==== Given data

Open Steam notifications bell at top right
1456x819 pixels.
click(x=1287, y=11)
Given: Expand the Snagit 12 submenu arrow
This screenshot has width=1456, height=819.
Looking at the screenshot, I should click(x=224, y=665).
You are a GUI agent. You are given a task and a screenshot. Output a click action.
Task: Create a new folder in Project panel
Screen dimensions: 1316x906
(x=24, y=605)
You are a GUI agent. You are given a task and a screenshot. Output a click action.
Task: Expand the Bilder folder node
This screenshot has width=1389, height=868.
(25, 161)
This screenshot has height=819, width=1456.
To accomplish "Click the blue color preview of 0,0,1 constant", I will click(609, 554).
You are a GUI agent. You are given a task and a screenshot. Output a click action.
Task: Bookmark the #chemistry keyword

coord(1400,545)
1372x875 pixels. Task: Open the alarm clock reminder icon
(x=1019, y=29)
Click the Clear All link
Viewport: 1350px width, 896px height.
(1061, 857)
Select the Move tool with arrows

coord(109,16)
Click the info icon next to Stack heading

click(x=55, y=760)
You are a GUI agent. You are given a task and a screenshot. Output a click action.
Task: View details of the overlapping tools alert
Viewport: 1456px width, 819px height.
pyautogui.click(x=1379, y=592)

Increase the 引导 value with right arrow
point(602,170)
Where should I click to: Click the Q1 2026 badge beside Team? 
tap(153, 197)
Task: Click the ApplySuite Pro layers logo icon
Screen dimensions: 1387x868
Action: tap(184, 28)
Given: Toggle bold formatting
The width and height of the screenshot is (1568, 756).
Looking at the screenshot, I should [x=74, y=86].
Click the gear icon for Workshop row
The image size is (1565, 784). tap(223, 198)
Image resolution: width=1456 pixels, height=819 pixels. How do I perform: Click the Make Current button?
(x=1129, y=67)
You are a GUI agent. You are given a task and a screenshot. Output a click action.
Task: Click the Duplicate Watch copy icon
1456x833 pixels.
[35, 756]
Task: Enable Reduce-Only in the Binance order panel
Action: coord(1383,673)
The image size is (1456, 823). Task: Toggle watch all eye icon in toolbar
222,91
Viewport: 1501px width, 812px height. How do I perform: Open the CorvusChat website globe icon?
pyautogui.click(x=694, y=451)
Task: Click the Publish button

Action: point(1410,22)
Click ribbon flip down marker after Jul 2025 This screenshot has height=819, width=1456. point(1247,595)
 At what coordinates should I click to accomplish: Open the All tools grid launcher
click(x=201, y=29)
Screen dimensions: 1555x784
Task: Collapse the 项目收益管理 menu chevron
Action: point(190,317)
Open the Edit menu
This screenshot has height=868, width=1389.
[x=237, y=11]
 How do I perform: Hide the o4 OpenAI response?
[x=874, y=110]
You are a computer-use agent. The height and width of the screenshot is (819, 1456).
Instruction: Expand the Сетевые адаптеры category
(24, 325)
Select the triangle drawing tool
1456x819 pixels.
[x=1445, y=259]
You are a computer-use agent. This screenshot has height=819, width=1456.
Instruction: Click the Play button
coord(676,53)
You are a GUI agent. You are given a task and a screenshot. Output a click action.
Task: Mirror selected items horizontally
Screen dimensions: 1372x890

========

Directions for this task:
Look back at the entries above. Retype the line with "Where should I", the line with "You are a computer-use agent. This", and all lines in between.

Your response:
Where should I click to: Click the Q1 2026 badge beside Team? 
tap(153, 197)
Task: Click the ApplySuite Pro layers logo icon
Screen dimensions: 1387x868
Action: tap(184, 28)
Given: Toggle bold formatting
The width and height of the screenshot is (1568, 756).
Looking at the screenshot, I should [x=74, y=86].
Click the gear icon for Workshop row
The image size is (1565, 784). tap(223, 198)
Image resolution: width=1456 pixels, height=819 pixels. How do I perform: Click the Make Current button?
(x=1129, y=67)
You are a GUI agent. You are given a task and a screenshot. Output a click action.
Task: Click the Duplicate Watch copy icon
1456x833 pixels.
[35, 756]
Task: Enable Reduce-Only in the Binance order panel
Action: coord(1383,673)
The image size is (1456, 823). Task: Toggle watch all eye icon in toolbar
222,91
Viewport: 1501px width, 812px height. How do I perform: Open the CorvusChat website globe icon?
pyautogui.click(x=694, y=451)
Task: Click the Publish button

Action: point(1410,22)
Click ribbon flip down marker after Jul 2025 This screenshot has height=819, width=1456. point(1247,595)
 At what coordinates should I click to accomplish: Open the All tools grid launcher
click(x=201, y=29)
Screen dimensions: 1555x784
Task: Collapse the 项目收益管理 menu chevron
Action: point(190,317)
Open the Edit menu
This screenshot has height=868, width=1389.
[x=237, y=11]
 How do I perform: Hide the o4 OpenAI response?
[x=874, y=110]
You are a computer-use agent. The height and width of the screenshot is (819, 1456).
Instruction: Expand the Сетевые адаптеры category
(24, 325)
Select the triangle drawing tool
1456x819 pixels.
[x=1445, y=259]
You are a computer-use agent. This screenshot has height=819, width=1456.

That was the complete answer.